A course lasts five weeks and classes are once a week for two hours. Prices range from $150 for an introductory course like Basic Electronics to $450 for an advanced course like Applied Signals, Sensing and Control.

For those already familiar with the topics covered by Edtrication, membership services are available to those 18 years and older, and comes with a monthly access to machines. Minors are allowed with an adult supervisor. A safety course must be completed with initial membership and a machine training course. Prices are from $65 to $150 per month.    

Depending on the membership level, students can have access to a computer numerical control (CNC) machine, which lets an individual mold and shape large parts. There is also a PCB mill that allows a person to design a circuit board.

According to Gates, other machines like 3D printers and 2D laser cutters will soon be available.

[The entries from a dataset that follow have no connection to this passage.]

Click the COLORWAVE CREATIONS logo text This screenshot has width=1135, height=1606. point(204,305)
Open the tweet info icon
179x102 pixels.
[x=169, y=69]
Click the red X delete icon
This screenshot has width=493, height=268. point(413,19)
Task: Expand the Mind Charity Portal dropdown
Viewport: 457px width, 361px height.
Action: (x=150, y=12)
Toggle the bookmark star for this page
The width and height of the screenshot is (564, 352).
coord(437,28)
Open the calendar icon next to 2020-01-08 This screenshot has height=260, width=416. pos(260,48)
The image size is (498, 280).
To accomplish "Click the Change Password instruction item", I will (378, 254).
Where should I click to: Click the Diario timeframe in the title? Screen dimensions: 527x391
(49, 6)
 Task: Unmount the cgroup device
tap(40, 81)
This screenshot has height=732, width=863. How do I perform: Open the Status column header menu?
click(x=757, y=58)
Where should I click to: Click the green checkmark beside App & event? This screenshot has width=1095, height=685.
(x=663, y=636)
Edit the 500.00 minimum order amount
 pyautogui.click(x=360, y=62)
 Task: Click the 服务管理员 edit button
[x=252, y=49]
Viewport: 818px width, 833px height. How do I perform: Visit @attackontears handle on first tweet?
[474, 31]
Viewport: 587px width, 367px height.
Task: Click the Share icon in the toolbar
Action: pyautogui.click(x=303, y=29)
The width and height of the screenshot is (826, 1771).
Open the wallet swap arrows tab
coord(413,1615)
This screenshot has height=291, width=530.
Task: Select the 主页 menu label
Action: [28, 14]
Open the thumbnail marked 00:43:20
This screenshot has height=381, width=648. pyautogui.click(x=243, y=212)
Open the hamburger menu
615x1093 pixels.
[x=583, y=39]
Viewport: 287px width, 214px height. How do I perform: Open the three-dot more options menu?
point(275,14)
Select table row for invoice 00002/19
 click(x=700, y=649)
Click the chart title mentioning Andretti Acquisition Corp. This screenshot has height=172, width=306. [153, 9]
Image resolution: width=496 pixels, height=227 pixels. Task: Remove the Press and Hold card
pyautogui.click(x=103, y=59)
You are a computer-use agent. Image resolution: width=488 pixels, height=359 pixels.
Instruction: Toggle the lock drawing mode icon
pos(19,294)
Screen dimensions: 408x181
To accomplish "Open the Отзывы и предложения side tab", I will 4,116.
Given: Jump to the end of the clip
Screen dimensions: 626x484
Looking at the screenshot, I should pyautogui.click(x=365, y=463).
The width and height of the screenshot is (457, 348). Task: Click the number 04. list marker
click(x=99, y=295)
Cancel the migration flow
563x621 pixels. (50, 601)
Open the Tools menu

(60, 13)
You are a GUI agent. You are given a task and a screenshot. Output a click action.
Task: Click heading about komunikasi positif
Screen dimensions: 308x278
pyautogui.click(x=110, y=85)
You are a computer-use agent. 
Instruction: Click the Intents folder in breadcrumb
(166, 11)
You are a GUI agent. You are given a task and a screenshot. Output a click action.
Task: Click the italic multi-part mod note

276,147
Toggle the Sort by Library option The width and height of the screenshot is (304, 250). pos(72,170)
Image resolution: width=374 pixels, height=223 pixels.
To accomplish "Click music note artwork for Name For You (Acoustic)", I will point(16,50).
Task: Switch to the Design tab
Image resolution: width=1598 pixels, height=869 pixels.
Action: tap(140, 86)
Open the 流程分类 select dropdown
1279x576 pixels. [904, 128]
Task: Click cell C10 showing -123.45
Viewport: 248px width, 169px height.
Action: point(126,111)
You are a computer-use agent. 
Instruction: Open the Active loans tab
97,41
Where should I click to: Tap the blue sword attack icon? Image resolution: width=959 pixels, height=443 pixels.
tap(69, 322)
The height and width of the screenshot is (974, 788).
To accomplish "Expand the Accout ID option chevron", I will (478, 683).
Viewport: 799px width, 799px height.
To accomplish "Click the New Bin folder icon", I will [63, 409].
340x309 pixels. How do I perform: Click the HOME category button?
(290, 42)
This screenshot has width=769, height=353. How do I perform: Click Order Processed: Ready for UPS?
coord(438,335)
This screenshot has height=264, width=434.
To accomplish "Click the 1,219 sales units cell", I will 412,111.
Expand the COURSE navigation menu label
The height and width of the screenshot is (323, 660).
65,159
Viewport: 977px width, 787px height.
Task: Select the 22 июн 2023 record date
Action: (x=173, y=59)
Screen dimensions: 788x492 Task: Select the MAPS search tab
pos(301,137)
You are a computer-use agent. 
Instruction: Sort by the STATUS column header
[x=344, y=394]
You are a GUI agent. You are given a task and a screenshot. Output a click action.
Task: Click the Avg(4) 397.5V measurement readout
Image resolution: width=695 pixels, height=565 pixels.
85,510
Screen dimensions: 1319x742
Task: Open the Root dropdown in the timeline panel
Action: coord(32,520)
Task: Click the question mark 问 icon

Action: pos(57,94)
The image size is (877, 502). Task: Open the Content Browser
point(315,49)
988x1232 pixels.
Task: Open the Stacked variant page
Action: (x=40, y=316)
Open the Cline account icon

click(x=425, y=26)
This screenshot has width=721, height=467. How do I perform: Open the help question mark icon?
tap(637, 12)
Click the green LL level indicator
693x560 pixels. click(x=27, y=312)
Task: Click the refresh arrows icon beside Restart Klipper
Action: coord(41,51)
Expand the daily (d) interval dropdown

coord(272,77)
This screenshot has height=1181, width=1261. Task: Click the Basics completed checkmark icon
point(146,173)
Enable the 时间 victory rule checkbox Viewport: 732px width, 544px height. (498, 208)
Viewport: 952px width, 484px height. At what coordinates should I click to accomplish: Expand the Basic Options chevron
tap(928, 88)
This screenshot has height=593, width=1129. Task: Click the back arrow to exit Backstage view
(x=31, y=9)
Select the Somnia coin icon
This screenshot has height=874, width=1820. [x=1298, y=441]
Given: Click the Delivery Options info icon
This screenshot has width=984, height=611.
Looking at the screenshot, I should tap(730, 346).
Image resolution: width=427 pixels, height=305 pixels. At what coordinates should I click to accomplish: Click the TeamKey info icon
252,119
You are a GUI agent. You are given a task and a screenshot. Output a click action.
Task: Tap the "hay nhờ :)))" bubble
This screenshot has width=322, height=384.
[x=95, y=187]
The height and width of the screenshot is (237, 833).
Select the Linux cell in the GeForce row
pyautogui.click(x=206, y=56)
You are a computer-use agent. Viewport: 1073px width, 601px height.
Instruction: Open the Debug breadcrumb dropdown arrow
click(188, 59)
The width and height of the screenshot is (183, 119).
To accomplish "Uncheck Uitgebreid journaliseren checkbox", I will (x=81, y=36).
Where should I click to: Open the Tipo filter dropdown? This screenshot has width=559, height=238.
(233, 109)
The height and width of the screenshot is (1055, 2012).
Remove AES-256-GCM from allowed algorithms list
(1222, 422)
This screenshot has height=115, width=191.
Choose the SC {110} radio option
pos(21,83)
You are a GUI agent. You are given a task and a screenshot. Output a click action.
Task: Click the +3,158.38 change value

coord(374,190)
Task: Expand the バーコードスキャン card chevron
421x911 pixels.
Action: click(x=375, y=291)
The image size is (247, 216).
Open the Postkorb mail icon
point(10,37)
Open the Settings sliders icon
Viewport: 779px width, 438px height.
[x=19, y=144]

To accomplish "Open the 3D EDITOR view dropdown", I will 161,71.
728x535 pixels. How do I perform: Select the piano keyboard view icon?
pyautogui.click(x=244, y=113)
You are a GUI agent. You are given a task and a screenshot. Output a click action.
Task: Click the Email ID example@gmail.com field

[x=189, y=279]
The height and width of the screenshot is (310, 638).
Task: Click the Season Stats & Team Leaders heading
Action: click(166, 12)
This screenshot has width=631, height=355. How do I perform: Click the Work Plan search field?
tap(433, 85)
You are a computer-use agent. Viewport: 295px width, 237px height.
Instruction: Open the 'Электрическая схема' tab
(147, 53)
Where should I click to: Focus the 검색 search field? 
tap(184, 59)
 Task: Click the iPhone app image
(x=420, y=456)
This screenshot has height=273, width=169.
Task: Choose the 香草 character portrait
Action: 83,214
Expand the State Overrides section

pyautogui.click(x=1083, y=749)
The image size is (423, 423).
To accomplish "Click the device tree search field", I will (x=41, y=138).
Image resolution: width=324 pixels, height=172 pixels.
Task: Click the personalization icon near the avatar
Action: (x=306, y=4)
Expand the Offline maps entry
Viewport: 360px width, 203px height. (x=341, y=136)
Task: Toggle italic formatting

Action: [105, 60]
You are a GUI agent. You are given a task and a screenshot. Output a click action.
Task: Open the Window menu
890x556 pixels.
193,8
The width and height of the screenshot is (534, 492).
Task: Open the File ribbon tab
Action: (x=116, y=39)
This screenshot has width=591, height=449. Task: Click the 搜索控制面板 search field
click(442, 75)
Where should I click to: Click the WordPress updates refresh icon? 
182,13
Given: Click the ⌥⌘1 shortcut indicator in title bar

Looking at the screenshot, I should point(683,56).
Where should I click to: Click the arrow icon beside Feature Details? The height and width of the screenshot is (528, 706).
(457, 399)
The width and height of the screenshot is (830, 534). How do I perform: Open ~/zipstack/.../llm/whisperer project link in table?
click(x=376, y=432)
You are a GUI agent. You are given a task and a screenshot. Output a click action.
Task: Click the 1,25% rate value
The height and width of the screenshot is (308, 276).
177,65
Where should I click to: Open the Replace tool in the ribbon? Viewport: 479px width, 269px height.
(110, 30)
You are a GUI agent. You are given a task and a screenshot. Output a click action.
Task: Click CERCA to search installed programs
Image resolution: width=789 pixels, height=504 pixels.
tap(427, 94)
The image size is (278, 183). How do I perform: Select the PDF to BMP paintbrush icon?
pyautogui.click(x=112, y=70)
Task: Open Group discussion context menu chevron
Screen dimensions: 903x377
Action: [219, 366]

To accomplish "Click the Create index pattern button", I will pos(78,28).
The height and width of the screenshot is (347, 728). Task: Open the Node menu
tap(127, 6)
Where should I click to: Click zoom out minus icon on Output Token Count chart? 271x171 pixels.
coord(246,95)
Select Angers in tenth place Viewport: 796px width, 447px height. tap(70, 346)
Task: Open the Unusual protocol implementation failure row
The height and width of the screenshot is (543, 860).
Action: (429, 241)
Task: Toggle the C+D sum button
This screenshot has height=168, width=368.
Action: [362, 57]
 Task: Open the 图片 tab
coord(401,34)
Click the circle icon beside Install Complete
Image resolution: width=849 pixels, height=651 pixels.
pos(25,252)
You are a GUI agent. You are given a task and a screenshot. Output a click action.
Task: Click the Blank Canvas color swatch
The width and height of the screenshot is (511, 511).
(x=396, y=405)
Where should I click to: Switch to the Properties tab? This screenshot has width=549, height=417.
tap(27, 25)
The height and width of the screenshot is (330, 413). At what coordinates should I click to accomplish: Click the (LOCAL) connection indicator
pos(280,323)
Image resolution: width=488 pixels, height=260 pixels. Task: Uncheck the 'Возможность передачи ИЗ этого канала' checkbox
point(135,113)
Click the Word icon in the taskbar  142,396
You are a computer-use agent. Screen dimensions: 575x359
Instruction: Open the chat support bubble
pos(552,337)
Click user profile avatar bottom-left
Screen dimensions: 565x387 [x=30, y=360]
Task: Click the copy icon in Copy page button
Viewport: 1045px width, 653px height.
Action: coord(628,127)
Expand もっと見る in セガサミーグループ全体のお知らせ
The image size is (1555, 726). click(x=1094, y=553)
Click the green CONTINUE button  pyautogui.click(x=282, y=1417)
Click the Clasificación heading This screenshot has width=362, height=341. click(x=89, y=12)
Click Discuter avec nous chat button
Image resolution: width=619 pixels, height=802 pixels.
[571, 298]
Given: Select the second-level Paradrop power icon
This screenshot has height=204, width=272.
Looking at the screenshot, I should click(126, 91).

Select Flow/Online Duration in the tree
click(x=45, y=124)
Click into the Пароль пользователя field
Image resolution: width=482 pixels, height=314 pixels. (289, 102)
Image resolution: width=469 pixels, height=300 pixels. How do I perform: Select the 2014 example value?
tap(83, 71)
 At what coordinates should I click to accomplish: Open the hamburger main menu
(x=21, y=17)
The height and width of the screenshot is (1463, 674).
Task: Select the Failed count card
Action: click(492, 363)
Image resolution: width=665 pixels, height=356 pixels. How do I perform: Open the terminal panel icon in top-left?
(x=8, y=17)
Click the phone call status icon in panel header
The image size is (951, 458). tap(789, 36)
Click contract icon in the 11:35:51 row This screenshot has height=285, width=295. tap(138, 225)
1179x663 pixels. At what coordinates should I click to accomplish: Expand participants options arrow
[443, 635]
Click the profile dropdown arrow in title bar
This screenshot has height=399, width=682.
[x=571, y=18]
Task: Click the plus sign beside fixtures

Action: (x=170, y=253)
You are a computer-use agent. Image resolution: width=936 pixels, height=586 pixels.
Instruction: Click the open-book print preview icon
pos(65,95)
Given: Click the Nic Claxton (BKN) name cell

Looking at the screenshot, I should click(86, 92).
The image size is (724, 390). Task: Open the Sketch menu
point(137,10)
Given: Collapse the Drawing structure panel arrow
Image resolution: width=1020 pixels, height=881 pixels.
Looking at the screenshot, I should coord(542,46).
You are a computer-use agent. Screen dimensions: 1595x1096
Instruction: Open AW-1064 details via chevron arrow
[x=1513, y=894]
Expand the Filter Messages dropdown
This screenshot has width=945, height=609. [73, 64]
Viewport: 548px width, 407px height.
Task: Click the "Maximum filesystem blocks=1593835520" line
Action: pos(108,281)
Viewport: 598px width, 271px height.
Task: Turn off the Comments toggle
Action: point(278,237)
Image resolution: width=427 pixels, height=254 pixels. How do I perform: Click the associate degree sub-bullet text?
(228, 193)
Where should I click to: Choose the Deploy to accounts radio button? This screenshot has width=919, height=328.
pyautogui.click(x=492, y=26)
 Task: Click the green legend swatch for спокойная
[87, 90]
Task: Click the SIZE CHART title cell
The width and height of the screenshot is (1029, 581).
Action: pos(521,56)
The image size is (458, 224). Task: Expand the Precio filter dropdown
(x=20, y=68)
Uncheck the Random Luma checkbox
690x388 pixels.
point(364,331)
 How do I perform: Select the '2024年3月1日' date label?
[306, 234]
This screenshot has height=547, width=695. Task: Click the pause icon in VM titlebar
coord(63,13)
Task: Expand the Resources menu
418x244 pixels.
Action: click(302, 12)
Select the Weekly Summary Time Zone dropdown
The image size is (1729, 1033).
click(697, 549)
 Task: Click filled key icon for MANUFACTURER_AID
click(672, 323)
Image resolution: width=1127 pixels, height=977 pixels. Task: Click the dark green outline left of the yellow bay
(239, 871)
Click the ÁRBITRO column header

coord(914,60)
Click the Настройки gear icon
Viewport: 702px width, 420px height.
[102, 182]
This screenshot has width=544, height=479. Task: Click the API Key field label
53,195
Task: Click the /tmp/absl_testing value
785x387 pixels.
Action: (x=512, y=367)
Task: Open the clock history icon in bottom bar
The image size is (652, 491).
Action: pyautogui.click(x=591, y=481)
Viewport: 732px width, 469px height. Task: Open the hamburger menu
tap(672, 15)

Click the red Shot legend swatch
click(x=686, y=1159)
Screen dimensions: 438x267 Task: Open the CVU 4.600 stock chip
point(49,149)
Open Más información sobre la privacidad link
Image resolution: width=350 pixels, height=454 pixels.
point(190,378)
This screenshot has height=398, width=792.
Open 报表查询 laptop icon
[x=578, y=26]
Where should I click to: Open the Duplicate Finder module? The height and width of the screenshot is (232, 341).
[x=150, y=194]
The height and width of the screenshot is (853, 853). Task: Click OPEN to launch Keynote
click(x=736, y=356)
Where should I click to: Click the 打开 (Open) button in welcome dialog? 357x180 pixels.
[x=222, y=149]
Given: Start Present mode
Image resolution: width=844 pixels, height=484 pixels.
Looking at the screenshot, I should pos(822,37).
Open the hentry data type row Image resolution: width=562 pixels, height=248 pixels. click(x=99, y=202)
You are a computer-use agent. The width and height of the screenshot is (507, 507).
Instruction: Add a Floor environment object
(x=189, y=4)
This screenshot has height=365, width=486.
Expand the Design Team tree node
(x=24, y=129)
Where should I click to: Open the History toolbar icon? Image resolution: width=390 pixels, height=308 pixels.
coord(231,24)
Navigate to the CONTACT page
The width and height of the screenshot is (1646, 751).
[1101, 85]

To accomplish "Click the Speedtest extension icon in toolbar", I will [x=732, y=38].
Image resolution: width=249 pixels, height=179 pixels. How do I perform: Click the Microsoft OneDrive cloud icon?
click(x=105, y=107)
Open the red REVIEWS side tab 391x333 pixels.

Many of the tools and machinery may be familiar to some of his clientele, but Gates says courses are always available to those interested.

His goal is to give his students access to machinery and the experience in learning how to use it in order to become better problem-solvers.

Gates' approach to learning is slightly different than the increasingly popular "maker movement," as heralded by Chris Anderson, former editor-in-chief of Wired magazine. The crux of the movement is a do-it-yourself attitude to manufacturing, popularized by 3D printers available to consumers.

His aim is to make Edtrication an incubator for innovators where they can materialize their ideas and learn how to invent, prototype and do product design and development. It's a subtle difference, but an important one because as companies offshore manufacturing jobs, engineers in the U.S. are less likely to understand the many nuances and steps of manufacturing, according to Gates.

"Our main goal is to try and get people interested in the high-tech stuff like robotics and new product development," says Gates.

The courses are tailored for engineering students and what he coins as "early-career engineers."

"The one that just graduated, and now they're sitting at their desk thinking, 'Holy smokes, this isn't what I signed up for. I'm doing PowerPoints and answering e-mails. I wanted to build things,'" he says. "It would [also] be awesome to teach artists how to make circuits... and build micro-controllers and build moving objects that are artistic, but still contain technology objects."

During the SOBECA Art Walk in January at The CAMP, Gates had his own booth. A sizable crowd had formed around him as they asked questions about electronics and his courses.

It served as a stark, but positive, contrast to criticism Gates faced when deciding to start his company in Orange County.

"People have said, 'Oh, Orange County is a tough nut to crack'... they always claim Orange County is behind, but I've been [living] here since 2002 and I love Orange County and feel like there's a great community of engineers and proximity to great colleges," says Gates.

While he continues to foster a community, Gates hopes that his company will help play a part in making engineers realize the importance of being involved with both ends of technology, not just the theoretical or academic aspect.

"If I have the opportunity to share our experiences, [which] is not necessarily right or wrong, we'll be able to help others kind of accelerate or kick-start some more tech shops here in Orange County," says Gates. "It would be awesome."